*WHAT YOU SHOULD DO*
Pick out every line in the material below that contains the string "pixels", treating uppercase and lowercase letters as distinct, and copy each such line in full.

# START OF INPUT

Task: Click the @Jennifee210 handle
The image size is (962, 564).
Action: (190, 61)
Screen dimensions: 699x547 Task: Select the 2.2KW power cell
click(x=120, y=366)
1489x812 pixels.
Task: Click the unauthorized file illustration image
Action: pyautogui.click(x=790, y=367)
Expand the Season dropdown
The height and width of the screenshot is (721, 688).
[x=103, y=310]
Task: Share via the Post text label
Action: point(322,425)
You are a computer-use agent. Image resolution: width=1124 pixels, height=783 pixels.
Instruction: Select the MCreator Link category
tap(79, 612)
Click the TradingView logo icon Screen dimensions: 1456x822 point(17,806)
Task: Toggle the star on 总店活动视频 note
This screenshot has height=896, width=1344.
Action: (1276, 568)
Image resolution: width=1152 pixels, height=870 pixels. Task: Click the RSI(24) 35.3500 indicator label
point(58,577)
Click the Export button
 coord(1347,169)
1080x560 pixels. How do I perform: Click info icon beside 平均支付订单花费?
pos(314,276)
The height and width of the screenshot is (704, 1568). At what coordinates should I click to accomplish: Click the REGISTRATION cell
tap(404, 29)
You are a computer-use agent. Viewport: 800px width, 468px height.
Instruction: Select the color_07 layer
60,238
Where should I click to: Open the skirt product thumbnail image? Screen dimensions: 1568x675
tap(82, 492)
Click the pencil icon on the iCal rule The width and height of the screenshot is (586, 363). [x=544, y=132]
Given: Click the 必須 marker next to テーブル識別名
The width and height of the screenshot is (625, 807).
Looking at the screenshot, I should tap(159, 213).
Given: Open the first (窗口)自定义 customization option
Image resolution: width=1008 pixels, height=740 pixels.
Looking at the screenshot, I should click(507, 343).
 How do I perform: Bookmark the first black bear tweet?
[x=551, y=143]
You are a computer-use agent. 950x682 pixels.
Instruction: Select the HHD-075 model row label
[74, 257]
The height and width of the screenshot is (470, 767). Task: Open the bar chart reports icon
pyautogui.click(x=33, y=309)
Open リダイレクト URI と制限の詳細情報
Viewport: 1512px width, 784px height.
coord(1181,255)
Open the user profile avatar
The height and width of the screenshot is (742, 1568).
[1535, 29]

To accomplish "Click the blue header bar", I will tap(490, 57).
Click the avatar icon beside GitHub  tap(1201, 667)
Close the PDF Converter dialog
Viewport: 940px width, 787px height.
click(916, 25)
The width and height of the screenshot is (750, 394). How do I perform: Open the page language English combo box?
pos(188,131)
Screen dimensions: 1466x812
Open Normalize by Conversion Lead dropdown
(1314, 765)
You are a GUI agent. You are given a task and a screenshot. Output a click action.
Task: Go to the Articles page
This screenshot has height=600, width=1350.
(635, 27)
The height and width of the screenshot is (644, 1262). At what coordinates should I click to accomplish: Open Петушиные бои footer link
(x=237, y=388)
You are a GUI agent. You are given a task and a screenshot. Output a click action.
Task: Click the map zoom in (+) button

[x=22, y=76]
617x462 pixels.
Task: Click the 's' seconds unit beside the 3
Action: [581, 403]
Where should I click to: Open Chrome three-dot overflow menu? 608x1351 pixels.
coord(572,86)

# END OF INPUT

*OUTPUT*
1489x812 pixels.
You are a computer-use agent. Image resolution: width=1124 pixels, height=783 pixels.
Image resolution: width=1152 pixels, height=870 pixels. Task: Click the RSI(24) 35.3500 indicator label
1080x560 pixels. How do I perform: Click info icon beside 平均支付订单花费?
Image resolution: width=1008 pixels, height=740 pixels.
You are a computer-use agent. 950x682 pixels.
617x462 pixels.
Where should I click to: Open Chrome three-dot overflow menu? 608x1351 pixels.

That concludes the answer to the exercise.